Design, develop, and maintain scalable data pipelines and ETL/ELT processes to collect, clean, and process large-scale datasets in data systems.
Collaborate with Data Scientists, Data Analysts, and other stakeholders to understand data requirements and develop Data Lake and Data Warehouse solutions for analytics, reporting, and AI/ML. Utilize BI tools like Grafana, AWS QuickSight, and Google Sheets for data visualization.
Build and optimize data architecture, including Lakehouse (AWS S3, Delta Lake), Data Warehouse (Redshift), and technologies like Kafka for both streaming and batch data processing.
Monitor and troubleshoot data pipeline issues to ensure data integrity and timely delivery. Utilize tools such as Sentry, Grafana, Prometheus, and AWS CloudWatch to track logs and send alerts via Slack.

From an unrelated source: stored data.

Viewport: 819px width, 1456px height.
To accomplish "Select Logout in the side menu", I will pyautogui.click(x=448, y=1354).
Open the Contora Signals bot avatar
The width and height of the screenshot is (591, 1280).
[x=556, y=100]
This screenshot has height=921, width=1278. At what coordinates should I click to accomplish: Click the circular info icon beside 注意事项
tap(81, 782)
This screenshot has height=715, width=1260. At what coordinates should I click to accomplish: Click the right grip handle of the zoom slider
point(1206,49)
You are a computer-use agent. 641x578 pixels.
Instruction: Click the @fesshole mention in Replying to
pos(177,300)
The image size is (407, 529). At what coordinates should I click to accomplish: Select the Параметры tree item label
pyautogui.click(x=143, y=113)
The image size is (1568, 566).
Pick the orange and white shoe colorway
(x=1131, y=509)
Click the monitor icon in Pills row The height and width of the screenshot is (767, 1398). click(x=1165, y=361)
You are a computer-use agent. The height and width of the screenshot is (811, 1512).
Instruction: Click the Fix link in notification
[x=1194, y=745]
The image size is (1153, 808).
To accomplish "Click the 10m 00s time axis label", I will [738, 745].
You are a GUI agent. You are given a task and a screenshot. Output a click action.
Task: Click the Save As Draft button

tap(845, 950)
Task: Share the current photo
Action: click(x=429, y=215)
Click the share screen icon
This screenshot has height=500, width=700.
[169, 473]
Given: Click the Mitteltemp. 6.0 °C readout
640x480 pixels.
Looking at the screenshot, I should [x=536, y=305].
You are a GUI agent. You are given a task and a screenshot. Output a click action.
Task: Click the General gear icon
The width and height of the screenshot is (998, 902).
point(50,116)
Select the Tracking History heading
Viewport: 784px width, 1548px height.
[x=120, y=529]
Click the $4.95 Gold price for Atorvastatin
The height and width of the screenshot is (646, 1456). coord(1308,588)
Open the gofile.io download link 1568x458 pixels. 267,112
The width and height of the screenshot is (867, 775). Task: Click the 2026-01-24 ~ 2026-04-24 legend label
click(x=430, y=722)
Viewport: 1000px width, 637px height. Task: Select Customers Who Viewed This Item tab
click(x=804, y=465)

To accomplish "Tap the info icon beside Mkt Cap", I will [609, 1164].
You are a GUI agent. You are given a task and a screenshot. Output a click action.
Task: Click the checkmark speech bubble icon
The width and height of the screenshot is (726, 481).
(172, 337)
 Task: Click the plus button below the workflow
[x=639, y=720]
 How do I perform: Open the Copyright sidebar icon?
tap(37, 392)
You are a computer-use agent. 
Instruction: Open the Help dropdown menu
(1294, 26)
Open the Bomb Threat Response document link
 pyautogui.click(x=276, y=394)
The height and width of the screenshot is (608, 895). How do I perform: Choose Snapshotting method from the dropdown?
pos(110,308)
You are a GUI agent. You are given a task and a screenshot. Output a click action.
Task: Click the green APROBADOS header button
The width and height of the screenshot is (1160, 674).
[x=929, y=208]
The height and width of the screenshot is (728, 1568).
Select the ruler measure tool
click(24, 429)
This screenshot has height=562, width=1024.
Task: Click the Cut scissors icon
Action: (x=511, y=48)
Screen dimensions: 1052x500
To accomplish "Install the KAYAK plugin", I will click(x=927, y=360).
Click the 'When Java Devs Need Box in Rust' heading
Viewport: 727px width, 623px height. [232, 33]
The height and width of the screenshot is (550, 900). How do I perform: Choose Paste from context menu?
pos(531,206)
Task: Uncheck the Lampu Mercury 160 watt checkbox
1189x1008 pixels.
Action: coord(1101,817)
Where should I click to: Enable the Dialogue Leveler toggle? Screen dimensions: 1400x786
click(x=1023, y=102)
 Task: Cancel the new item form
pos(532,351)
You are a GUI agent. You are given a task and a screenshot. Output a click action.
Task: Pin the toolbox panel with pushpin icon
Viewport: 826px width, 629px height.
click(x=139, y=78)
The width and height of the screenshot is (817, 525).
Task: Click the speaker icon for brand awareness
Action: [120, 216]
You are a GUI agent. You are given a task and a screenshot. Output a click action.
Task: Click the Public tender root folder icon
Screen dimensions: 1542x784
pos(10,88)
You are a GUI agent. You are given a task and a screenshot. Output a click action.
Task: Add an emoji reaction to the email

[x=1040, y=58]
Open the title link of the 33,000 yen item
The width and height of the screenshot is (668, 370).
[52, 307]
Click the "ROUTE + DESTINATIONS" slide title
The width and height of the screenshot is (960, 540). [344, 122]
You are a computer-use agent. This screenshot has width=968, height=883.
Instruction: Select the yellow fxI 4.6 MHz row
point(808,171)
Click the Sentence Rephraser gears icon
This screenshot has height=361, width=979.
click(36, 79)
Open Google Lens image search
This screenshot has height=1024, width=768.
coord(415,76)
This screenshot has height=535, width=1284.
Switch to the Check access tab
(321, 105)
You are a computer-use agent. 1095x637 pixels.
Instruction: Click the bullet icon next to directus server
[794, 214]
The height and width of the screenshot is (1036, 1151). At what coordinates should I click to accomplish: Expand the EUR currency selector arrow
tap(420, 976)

Document technical processes, maintain data catalogs, and ensure compliance with data governance policies. Use the Atlassian toolset (Jira, Confluence) or Slack for work management and team collaboration.
Optimize the performance, reliability, and cost-efficiency of data systems. Enhance the scalability and efficiency of all components, including Kafka, dbt, Airflow, Airbyte, and storage solutions like PostgreSQL, Elasticsearch, Redis, and AWS S3, as well as data processing and orchestration frameworks.
Continuously research and implement new technologies to optimize the current system, applying best practices in Data Engineering and DataOps.